I'm sure everyone has favorites that their grandmother used to cook for them.  I always loved MayMay's cornbread.  This past weekend my mother went through some of my grandmother's stuff and found her old square cast iron pan that she always used to make it.  My mother gave me the pan.  So, today I decided to make cornbread in it to remember her.

I used the Big Green Egg.  The temps got a little hotter than I intended; so, the bottom burned some.  I just slid a spatula under it and slid around to separate the burned bottom from the rest of it.  It turned out very good, and it picked up some smoke flavor from the charcoal.  
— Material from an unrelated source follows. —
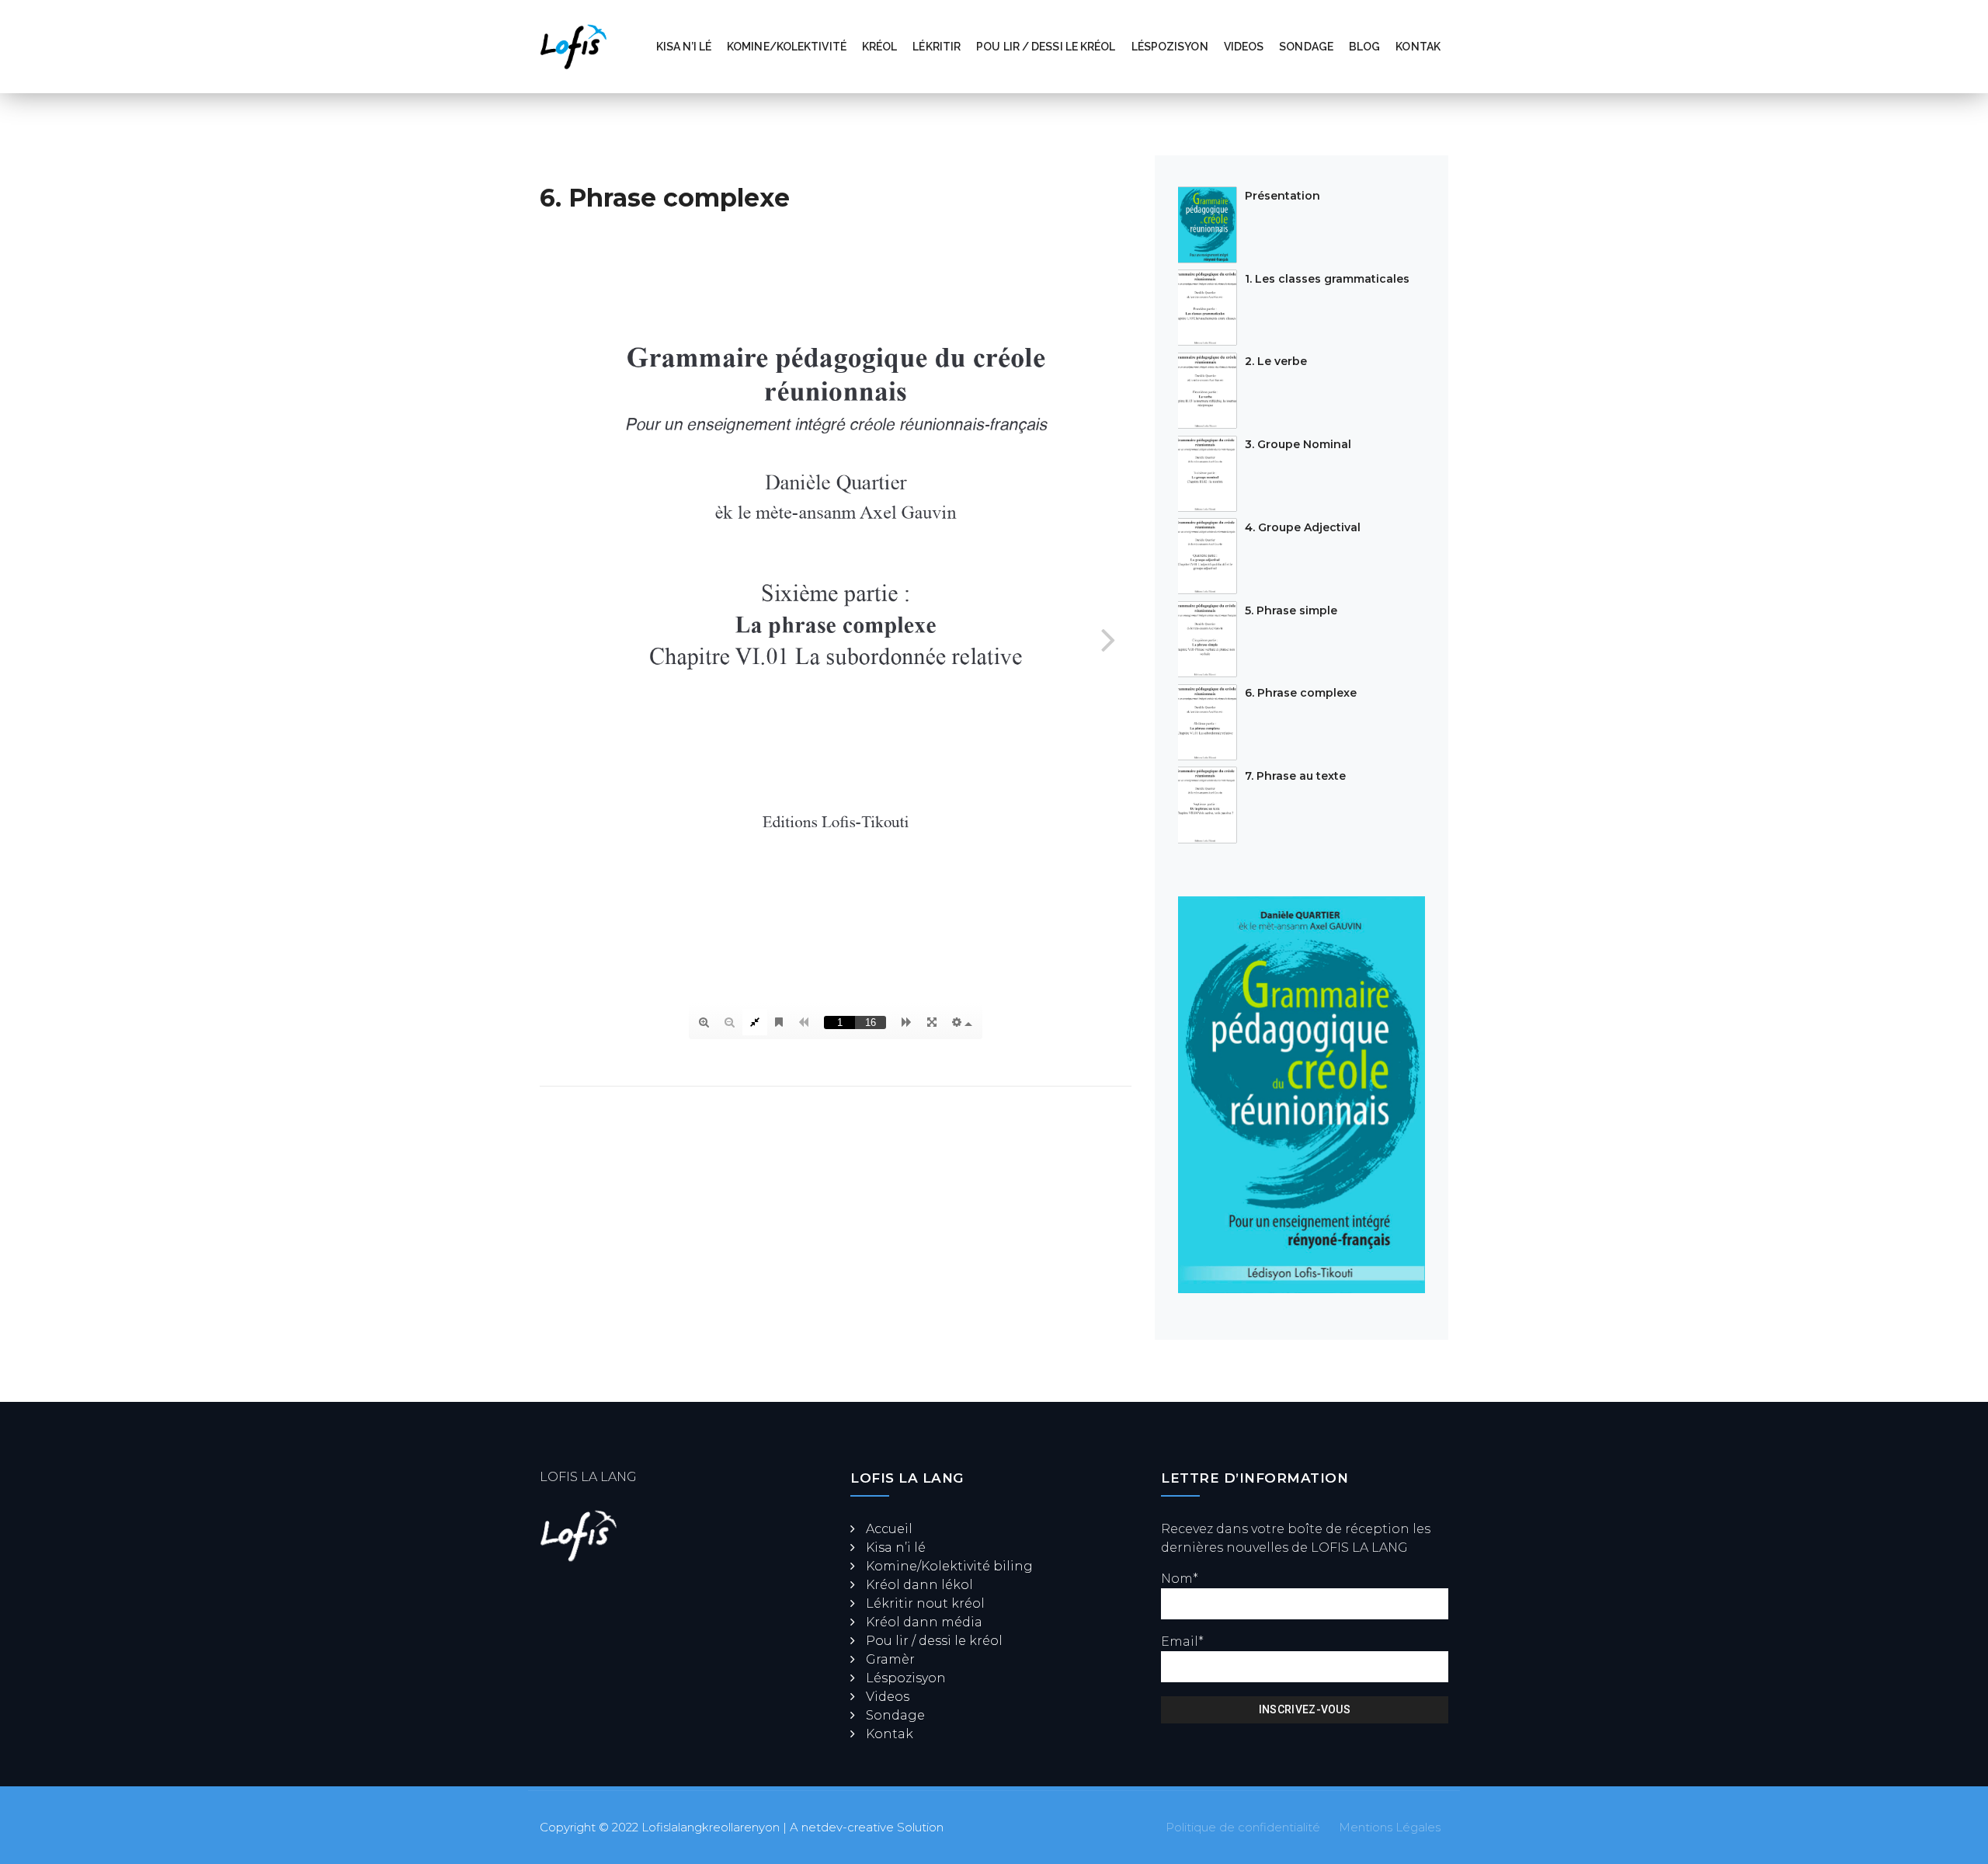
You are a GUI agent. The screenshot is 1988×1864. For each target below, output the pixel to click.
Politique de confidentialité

Katie Beth (my little girl) and I shared some and talked about MayMay for a little while.


----------



## gofish (May 16, 2007)

Smokey

Nice rememberance.


----------



## t-bone tim (May 16, 2007)

I bet she's lookin on smiling, as gofish stated nice rememberance !!


----------



## deejaydebi (May 17, 2007)

That's so nice!


----------



## domn8_ion (May 17, 2007)

Very fitting tribute.


----------



## squeezy (May 17, 2007)

I know she is ....


----------



## teacup13 (May 17, 2007)

she is looking down smiling....


----------



## camp_cookie (May 17, 2007)

Thanks for the kind words.


----------



## hillbillysmoker (May 17, 2007)

A lovely way to remember a lovely person in your life and to beginning a new memory with someone special to you.


----------